### Text block
+===+
Re: Fwd: I-D Action:draft-nottingham-http-pipeline-00.txt from Willy Tarreau on 2010-08-10 (ietf-http-wg@w3.org from July to September 2010)

From: Willy Tarreau <w@1wt.eu>
Date: Tue, 10 Aug 2010 07:35:08 +0200
To: Mark Nottingham <mnot@mnot.net>
Cc: HTTP Working Group <ietf-http-wg@w3.org>
Message-ID: <20100810053508.GD22512@1wt.eu>
Hi Mark,

On Tue, Aug 10, 2010 at 11:39:56AM +1000, Mark Nottingham wrote:
> FYI. I see this as the start of a discussion more than anything else.
(...)
> http://www.ietf.org/internet-drafts/draft-nottingham-http-pipeline-00.txt

I found interesting things in this memo (I never realized that 1xx
responses were causing difficulties for pipelined responses). I'm also
realizing that it may be the beginning for the possibility for out-of-order
responses. But I think that copying the full request into a response header
will have some drawbacks which will still limit its adoption :

  - it will noticeably increase response length for some static servers
    which usually return small objects, or even many 304 responses.

  - it forces the server to keep a copy of the URI during the processing.
    While with most application servers this is not a problem, this can
    be one on static servers which otherwise don't have to keep a buffer
    allocated once they start to respond. Also, depending on the URI
    length, performing the copy itself might add a few more CPU cycles to
    process the response (similar to large cookies in fact).

  - on servers, this will have to be done unconditionally eventhough at
    the beginning a very few number of clients will consider it. This
    further delays adoption because there is no perceived added value on
    the server side, and adding some processing cost for a little minority
    of clients means that it will be long before we find it everywhere.
+===+
Using the HTTP pipelining message, explain why having servers copy the request into a response header unconditionally would slow its adoption.

### Data section
+===+
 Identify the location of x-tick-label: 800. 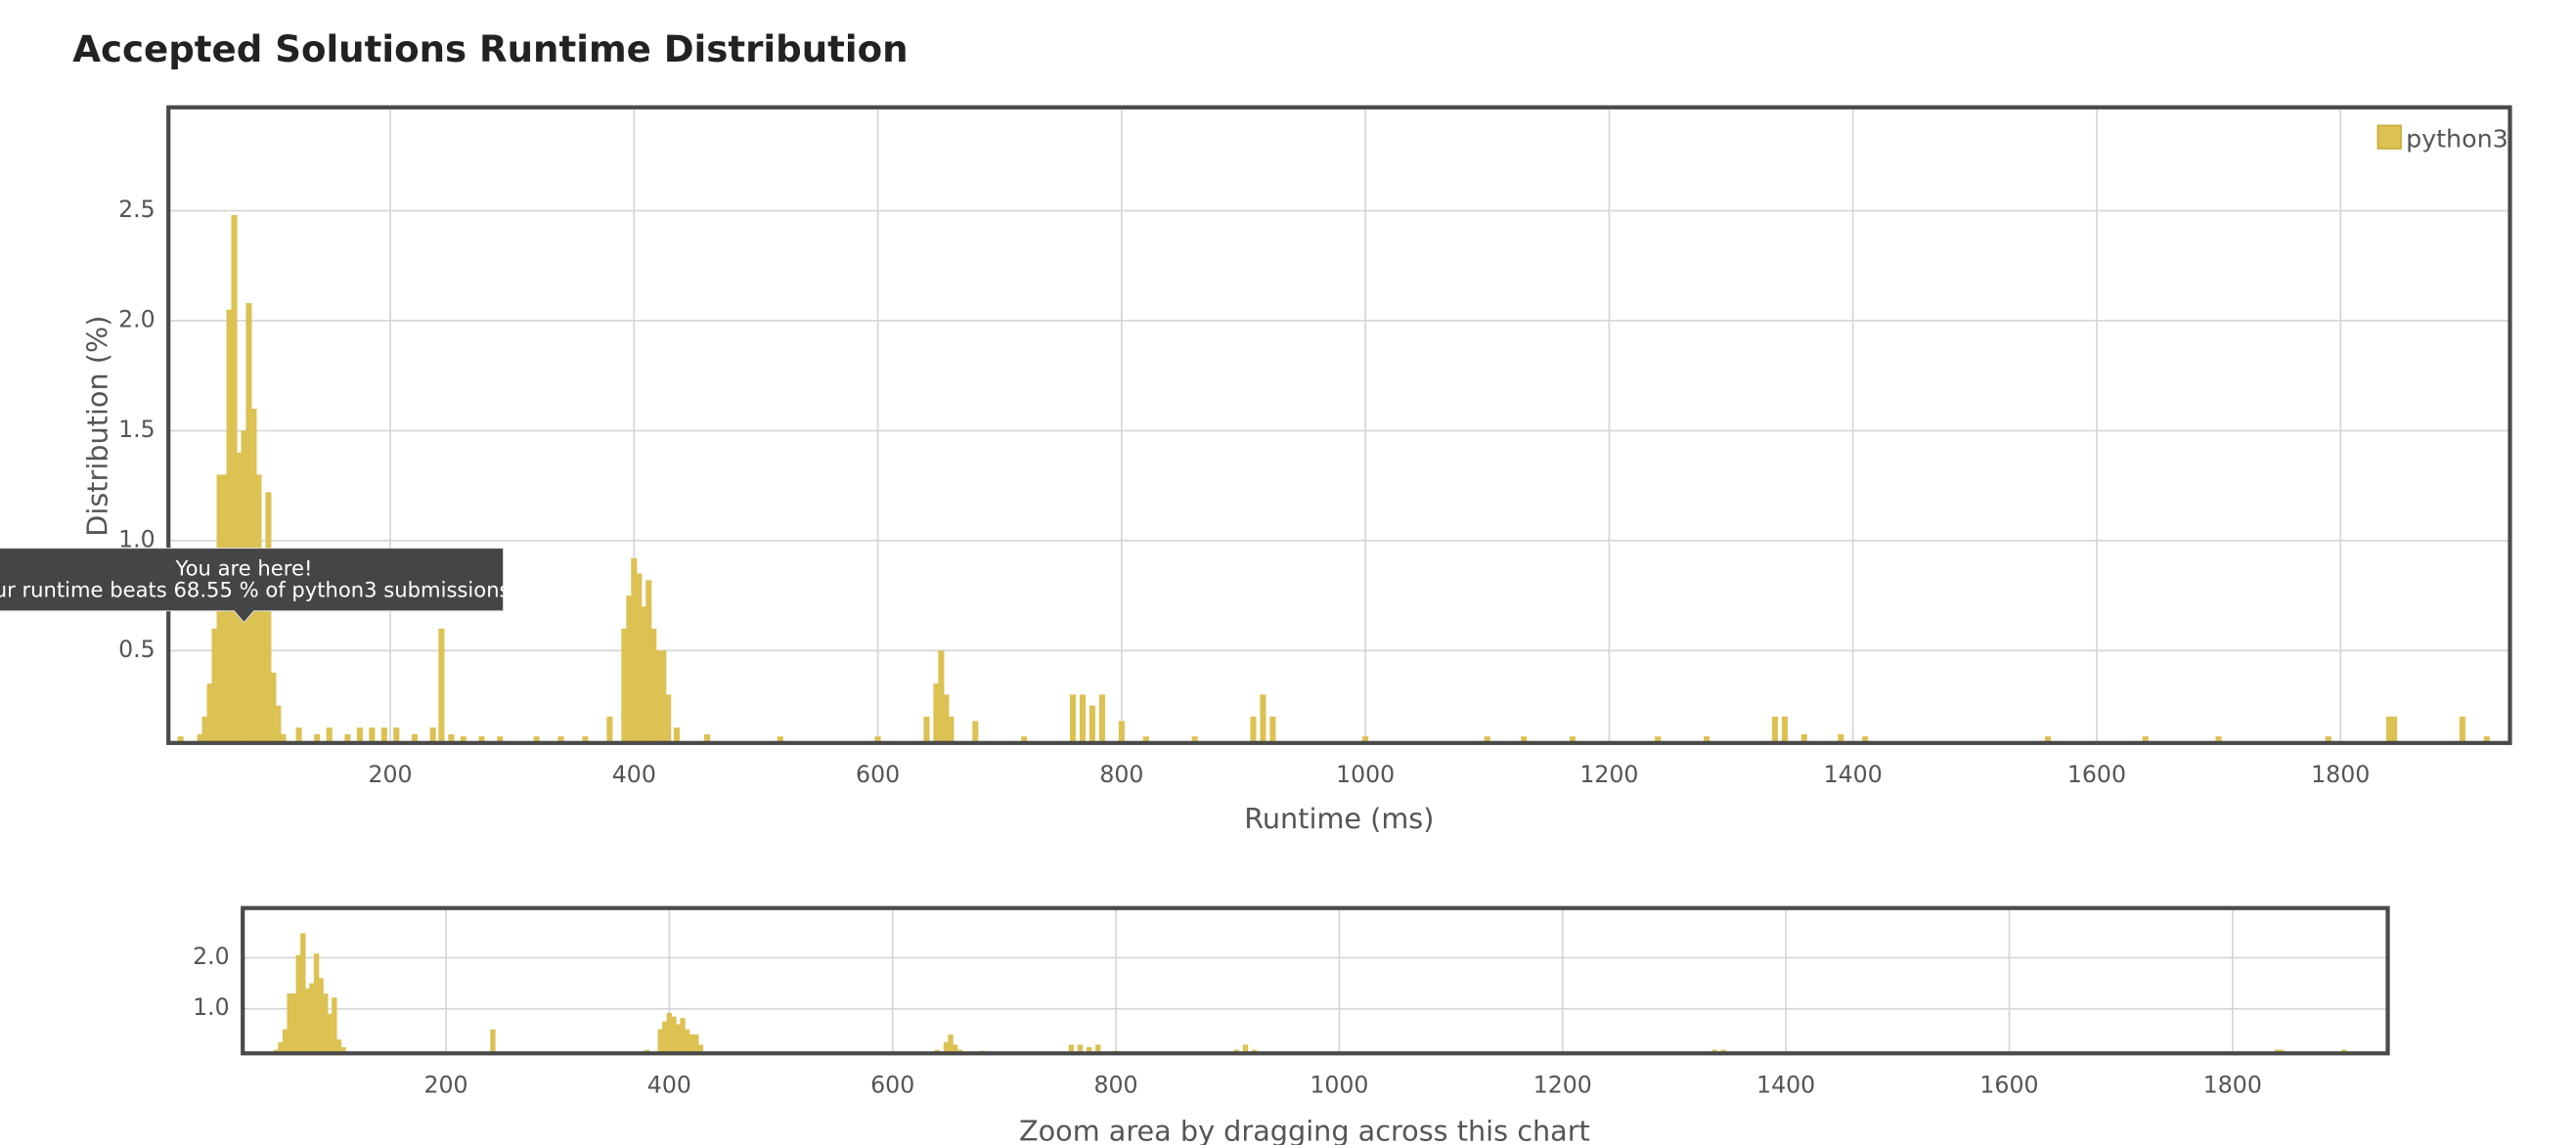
+===+
### Answer section
At first, very few clients would make use of it, so servers would see no added value on their side. They would still bear a processing cost for every response to serve that small minority of clients, so it would be a long time before the feature was found everywhere.